Gridlock Nation by Kwasi Kwarteng & Jonathan Dupont (Biteback, £9.99)
Are you tired of traffic jams and poor train services? The answer is more privatisation and deregulation of transport, at least according to this book. The authors (an MP and a parliamentary researcher) appeal to "common sense", invite us to abandon "myths" that they fail to demonstrate are not true (for example, that more road capacity leads to more car use), and express throughout an unyielding hatred of "planners" and "bureaucrats" ("Stalinist" or at least "quasi-Marxist"), along with a touching faith in the magic panacea of "markets", while pretending strenuously that this is not a "political" position.

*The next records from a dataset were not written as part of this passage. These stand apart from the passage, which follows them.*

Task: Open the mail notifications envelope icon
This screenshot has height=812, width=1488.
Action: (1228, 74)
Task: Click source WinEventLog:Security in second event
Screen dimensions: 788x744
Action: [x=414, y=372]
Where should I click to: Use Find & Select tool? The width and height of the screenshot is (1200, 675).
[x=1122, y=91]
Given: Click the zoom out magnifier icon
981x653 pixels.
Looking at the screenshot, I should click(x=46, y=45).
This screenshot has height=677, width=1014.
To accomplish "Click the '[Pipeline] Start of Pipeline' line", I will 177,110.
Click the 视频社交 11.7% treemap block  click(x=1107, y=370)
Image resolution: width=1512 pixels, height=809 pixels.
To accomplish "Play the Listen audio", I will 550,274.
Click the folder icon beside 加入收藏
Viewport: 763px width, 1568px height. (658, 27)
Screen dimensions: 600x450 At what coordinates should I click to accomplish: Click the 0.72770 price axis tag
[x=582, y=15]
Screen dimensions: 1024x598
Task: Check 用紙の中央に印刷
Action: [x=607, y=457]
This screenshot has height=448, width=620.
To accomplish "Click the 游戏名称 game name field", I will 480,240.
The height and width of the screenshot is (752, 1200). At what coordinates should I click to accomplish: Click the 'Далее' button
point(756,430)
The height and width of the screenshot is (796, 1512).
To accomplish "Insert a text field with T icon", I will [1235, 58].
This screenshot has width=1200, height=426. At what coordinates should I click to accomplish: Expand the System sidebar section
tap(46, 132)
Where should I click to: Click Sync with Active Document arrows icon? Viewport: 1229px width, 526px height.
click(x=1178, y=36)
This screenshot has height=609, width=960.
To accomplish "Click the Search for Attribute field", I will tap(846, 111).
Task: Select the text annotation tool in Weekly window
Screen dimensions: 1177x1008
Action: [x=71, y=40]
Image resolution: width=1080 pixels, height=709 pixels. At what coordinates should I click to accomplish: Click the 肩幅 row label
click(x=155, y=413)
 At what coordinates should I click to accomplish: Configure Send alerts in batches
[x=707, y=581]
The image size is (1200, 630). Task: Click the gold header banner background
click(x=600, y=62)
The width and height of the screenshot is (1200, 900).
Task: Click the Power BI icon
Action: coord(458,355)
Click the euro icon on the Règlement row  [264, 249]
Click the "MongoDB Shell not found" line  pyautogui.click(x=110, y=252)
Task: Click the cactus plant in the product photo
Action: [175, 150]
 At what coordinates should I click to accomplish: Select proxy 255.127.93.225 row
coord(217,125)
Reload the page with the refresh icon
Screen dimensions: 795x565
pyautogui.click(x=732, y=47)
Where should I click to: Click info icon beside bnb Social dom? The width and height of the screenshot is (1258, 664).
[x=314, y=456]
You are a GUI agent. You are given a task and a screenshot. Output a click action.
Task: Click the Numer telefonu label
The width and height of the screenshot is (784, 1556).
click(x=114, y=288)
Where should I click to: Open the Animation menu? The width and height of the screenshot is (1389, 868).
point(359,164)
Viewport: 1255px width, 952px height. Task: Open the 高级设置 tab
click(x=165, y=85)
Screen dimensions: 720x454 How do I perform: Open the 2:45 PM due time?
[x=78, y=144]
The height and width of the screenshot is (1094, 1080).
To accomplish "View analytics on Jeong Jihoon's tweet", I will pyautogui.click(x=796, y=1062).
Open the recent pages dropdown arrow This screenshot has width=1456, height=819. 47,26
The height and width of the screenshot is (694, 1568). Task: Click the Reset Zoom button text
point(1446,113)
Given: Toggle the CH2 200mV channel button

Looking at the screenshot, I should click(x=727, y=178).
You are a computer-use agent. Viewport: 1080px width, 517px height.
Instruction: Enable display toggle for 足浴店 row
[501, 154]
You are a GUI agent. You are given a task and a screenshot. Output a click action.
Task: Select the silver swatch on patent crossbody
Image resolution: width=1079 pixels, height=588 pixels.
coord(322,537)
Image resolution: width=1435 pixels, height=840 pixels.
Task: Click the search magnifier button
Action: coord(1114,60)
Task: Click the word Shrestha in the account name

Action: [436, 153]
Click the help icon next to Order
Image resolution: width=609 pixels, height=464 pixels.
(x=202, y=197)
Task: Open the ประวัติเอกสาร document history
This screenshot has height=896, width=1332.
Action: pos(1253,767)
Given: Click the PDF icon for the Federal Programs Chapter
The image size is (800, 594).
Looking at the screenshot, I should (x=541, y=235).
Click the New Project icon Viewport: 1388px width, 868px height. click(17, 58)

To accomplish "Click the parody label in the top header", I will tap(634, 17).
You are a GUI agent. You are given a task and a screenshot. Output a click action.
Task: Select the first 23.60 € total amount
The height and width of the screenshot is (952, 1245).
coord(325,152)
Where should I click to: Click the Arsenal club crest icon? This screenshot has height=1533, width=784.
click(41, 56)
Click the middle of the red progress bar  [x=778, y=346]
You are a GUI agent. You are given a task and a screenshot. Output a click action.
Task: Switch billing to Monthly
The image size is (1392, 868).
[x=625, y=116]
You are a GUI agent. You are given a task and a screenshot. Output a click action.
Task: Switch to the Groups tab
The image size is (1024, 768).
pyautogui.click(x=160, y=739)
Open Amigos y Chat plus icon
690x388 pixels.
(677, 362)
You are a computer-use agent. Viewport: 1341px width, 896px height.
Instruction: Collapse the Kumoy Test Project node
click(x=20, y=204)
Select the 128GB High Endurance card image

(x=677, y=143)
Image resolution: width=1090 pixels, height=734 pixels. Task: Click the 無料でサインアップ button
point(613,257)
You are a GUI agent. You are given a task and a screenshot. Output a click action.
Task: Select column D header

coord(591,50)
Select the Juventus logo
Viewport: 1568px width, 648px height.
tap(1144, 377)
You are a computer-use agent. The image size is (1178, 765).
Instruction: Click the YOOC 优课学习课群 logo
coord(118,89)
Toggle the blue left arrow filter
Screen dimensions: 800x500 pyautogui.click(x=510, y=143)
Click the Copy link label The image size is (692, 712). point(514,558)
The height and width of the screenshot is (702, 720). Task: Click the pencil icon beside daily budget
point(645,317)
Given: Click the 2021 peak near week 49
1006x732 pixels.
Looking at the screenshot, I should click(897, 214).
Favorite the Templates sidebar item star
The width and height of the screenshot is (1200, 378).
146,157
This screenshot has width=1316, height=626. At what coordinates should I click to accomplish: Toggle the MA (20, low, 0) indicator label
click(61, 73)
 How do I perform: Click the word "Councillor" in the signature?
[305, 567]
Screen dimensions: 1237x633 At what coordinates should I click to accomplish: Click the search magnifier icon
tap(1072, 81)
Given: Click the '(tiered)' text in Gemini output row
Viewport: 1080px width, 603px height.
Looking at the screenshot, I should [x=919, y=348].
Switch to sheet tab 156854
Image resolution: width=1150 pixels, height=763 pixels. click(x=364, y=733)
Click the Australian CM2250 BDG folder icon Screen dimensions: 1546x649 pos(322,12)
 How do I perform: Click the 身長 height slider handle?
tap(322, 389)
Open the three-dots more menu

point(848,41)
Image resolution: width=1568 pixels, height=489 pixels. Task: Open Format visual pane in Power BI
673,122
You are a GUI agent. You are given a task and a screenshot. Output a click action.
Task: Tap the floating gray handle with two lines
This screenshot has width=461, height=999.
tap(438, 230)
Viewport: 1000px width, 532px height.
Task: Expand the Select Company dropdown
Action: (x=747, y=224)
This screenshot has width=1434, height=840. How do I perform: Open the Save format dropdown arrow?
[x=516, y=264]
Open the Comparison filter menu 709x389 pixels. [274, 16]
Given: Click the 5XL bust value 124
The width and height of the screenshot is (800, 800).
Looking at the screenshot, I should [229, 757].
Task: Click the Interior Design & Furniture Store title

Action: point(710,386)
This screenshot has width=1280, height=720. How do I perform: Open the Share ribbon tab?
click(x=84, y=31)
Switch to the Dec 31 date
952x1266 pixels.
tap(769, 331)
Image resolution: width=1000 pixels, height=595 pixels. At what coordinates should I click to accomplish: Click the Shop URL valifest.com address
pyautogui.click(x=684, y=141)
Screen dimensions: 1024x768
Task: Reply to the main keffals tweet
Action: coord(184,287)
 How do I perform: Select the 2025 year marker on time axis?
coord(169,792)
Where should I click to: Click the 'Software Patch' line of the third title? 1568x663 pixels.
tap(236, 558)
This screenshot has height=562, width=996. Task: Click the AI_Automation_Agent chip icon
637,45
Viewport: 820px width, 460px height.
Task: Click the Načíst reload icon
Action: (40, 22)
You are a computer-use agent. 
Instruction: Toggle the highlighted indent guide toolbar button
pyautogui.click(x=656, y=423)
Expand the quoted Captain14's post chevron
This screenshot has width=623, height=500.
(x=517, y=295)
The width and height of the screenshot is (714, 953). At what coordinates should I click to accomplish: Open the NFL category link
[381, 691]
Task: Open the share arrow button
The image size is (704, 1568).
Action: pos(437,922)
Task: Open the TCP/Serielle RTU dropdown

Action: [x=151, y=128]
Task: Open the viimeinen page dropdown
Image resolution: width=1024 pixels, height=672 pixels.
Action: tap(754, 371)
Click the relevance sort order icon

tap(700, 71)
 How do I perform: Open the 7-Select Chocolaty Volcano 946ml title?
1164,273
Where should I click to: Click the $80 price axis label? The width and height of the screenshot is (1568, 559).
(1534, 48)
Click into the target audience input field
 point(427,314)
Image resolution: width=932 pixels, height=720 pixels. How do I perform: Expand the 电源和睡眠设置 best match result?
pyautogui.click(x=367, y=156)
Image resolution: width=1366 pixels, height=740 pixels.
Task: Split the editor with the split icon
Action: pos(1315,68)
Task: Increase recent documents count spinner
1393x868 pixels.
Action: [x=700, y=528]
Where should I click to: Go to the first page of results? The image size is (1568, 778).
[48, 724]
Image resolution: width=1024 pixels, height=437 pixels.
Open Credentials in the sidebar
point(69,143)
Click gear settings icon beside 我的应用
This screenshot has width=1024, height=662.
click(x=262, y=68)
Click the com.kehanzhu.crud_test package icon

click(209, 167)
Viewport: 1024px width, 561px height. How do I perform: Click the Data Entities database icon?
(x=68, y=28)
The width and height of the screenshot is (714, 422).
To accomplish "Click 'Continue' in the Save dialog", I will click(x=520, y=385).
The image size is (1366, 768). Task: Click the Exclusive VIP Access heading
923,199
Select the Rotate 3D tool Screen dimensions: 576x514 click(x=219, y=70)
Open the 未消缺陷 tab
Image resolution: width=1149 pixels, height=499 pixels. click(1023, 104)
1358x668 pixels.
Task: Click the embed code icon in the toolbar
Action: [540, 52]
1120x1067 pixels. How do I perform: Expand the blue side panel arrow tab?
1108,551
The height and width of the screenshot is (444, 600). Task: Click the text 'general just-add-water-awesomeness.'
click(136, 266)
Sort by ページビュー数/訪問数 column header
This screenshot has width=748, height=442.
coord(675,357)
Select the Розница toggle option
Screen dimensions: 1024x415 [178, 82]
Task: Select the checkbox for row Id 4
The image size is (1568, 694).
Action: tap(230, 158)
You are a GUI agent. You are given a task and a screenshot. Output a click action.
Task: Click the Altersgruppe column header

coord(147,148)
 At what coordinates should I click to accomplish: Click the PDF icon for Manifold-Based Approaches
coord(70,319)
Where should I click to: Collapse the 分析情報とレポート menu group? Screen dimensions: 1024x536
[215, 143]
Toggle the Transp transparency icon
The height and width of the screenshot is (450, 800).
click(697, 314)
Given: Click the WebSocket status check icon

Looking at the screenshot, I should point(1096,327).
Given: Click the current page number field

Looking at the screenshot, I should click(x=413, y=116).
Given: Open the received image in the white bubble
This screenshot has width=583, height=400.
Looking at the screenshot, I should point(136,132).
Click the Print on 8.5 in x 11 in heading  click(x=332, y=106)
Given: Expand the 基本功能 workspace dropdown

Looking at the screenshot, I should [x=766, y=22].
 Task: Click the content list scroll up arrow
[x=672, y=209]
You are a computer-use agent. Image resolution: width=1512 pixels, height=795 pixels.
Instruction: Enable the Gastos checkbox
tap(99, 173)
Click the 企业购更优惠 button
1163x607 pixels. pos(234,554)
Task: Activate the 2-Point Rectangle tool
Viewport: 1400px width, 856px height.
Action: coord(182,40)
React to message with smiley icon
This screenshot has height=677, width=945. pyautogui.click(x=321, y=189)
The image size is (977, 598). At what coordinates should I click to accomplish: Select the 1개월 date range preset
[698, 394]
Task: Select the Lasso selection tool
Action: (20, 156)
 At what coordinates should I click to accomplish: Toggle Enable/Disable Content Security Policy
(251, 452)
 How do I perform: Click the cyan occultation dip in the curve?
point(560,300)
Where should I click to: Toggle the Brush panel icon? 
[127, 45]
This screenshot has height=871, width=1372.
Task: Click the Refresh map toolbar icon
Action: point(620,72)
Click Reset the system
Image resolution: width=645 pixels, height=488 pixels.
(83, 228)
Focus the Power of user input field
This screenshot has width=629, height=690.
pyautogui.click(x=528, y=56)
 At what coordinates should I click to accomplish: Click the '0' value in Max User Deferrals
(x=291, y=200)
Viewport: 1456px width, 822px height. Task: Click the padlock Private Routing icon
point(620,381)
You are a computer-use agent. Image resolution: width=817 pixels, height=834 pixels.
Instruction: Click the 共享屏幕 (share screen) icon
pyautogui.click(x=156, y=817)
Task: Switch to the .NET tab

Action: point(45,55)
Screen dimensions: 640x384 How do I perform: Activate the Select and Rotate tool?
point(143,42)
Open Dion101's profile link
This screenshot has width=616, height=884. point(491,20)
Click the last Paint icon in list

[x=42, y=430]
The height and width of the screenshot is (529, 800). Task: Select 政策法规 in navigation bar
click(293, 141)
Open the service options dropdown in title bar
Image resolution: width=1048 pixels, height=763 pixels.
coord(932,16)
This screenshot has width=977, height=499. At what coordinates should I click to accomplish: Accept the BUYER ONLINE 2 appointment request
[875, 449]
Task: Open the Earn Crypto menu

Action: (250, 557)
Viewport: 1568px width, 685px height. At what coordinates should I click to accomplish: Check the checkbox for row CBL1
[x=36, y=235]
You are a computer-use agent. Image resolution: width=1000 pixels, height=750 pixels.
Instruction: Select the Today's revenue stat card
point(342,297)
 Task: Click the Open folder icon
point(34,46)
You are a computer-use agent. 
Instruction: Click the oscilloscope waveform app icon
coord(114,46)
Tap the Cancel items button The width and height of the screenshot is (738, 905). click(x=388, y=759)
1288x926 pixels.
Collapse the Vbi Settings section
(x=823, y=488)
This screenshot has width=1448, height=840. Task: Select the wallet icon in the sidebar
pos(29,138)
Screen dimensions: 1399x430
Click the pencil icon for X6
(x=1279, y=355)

The ideal reader of this bloated pamphlet would have the attention span of a goldfish, since the authors regularly contradict themselves within the space of a few pages. (British Rail was "one of the most efficient railways in the world" in the 1980s, yet "government monopolies" in transport are always "inefficient".) We are invited to abandon our "over-obsession with safety", while swallowing the notion that a simple carbon tax will stop global warming. The logic of the book as a whole is that of the paranoiac conspiracy theorist: anything that looks like counter-evidence is just absorbed into the idée fixe.
One for Sorrow... by Chloe Rhodes (Michael O'Mara, £9.99)
This is one of those books on the origins of proverbs and sayings, distinguished by particularly good design (old wood engravings and sumptuous typesetting), and the author's uncommon thoughtfulness and scholarly endeavour. It is striking how many proverbs there are about forecasting the weather, or animals, or using the latter for the former purpose (Rhodes tells you when they are scientifically reliable, which is surprisingly often). You notice, too, the interesting category of proverbs that reverse their meaning over time: "A rolling stone gathers no moss" once meant that you should stay put; now it is used to justify incessant gallivanting.
Any reader is bound to find unfamiliar sayings, too. I was not aware of "All cats are grey in the dark", of which Rhodes has unearthed the following employment by none other than Benjamin Franklin: "And as in the dark all Cats are grey, the Pleasure of corporal Enjoyment with an old Woman is at least equal, and frequently superior."
How to Be a Writer by Sally O'Reilly (Piatkus, £11.99)
The usual one-word pieces of advice on this topic – "Why?", "Don't", or "Write" – are not sufficient to fill a book, so this sensible manual covers topics such as "time management" (I wish), choosing a degree course (if you think you need one), dealing with publishers and contracts, "networking", having a day job, writing online, and so on. O'Reilly provides illuminating capsule interviews with authors, publishers and agents, and has a nice line in preemptively deflating the starry-eyed reader's expectations: "One of the unspoken truths about getting published is that nothing happens at all [...] The indifference of humanity will be inexplicable, but crushing."
Being a writer, it says here, is not really a "career"; it almost certainly won't make you rich; and it doesn't give you licence to act like a primadonna ("Authors who are not already famous must behave themselves"). There will be downs as well as ups (O'Reilly is frank about the complications involved in her own two-novel deal), and you probably won't be able to afford monthly gym fees or "your profligate approach to caffeine". At this, my fingers seized up into haunted claws above the keyboard, until a double espresso sorted things out.